Document segment:
begin
Options for Code Generation Conventions

These machine-independent options control the interface conventions used in code generation.

Most of them have both positive and negative forms; the negative form of `-ffoo' would be `-fno-foo'. In the table below, only one of the forms is listed--the one which is not the default. You can figure out the other form by either removing `no-' or adding it.

-fpcc-struct-return

Return "short" struct and union values in memory like longer ones, rather than in registers. This convention is less efficient, but it has the advantage of allowing intercallability between GNU CC-compiled files and files compiled with other compilers. The precise convention for returning structures in memory depends on the target configuration macros. Short structures and unions are those whose size and alignment match that of some integer type.

-freg-struct-return

Use the convention that struct and union values are returned in registers when possible. This is more efficient for small structures than `-fpcc-struct-return'. If you specify neither `-fpcc-struct-return' nor its contrary `-freg-struct-return', GNU CC defaults to whichever convention is standard for the target. If there is no standard convention, GNU CC defaults to `-fpcc-struct-return', except on targets where GNU CC is the principal compiler. In those cases, we can choose the standard, and we chose the more efficient register return alternative.

-fshort-enums

Allocate to an enum type only as many bytes as it needs for the declared range of possible values. Specifically, the enum type will be equivalent to the smallest integer type which has enough room.

-fshort-double

Use the same size for double as for float.

-fshared-data

Requests that the data and non-const variables of this compilation be shared data rather than private data. The distinction makes sense only on certain operating systems, where shared data is shared between processes running the same program, while private data exists in one copy per process.

-fno-common

Allocate even uninitialized global variables in the bss section of the object file, rather than generating them as common blocks. This has the effect that if the same variable is declared (without extern) in two different compilations, you will get an error when you link them. The only reason this might be useful is if you wish to verify that the program will work on other systems which always work this way.

-fno-ident

Ignore the `#ident' directive.

-fno-gnu-linker

Do not output global initializations (such as C++ constructors and destructors) in the form used by the GNU linker (on systems where the GNU linker is the standard method of handling them). Use this option when you want to use a non-GNU linker, which also requires using the collect2 program to make sure the system linker includes constructors and destructors. (collect2 is included in the GNU CC distribution.) For systems which must use collect2, the compiler driver gcc is configured to do this automatically.
end
Objectives:
1. According to the code generation conventions page, why would someone use `-fpcc-struct-return` even though it is less efficient? Answer in one to three sentences.
2. Write the next part of the code generation conventions page, beginning after its final sentence.

Provided information:
begin
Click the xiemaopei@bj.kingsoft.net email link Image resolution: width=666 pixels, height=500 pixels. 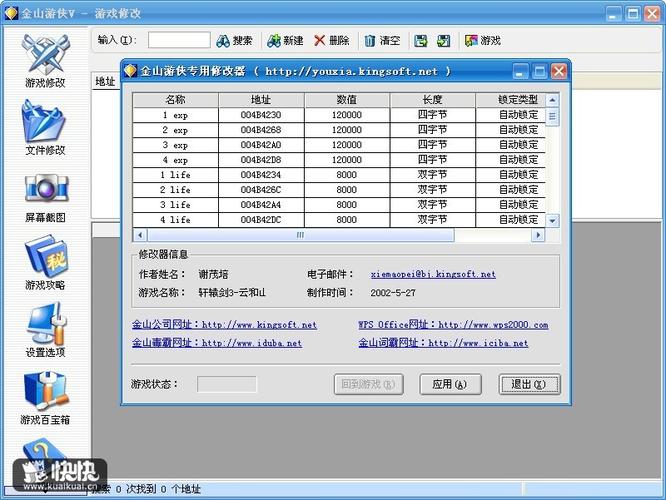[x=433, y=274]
end
begin
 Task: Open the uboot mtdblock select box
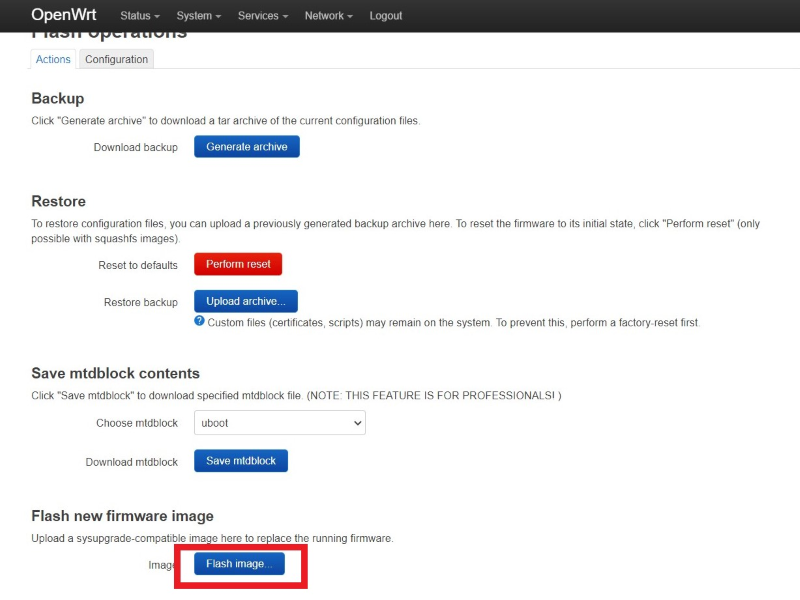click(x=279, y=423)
end
Task-by-task answers:
1. It allows intercallability between files compiled with GNU CC and files compiled with other compilers. It does this by returning short struct and union values in memory like longer ones, rather than in registers.

2.
-finhibit-size-directive

Don't output a .size assembler directive, or anything else that would cause trouble if the function is split in the middle, and the two halves are placed at locations far apart in memory. This option is used when compiling `crtstuff.c'; you should not need to use it for anything else.

-fverbose-asm

Put extra commentary information in the generated assembly code to make it more readable. This option is generally only of use to those who actually need to read the generated assembly code (perhaps while debugging the compiler itself).

-fvolatile

Consider all memory references through pointers to be volatile.

-fvolatile-global

Consider all memory references to extern and global data items to be volatile.

-fpic

Generate position-independent code (PIC) suitable for use in a shared library, if supported for the target machine. Such code accesses all constant addresses through a global offset table (GOT). If the GOT size for the linked executable exceeds a machine-specific maximum size, you get an error message from the linker indicating that `-fpic' does not work; in that case, recompile with `-fPIC' instead. (These maximums are 16k on the m88k, 8k on the Sparc, and 32k on the m68k and RS/6000. The 386 has no such limit.) Position-independent code requires special support, and therefore works only on certain machines. For the 386, GNU CC supports PIC for System V but not for the Sun 386i. Code generated for the IBM RS/6000 is always position-independent. The GNU assembler does not fully support PIC. Currently, you must use some other assembler in order for PIC to work. We would welcome volunteers to upgrade GAS to handle this; the first part of the job is to figure out what the assembler must do differently.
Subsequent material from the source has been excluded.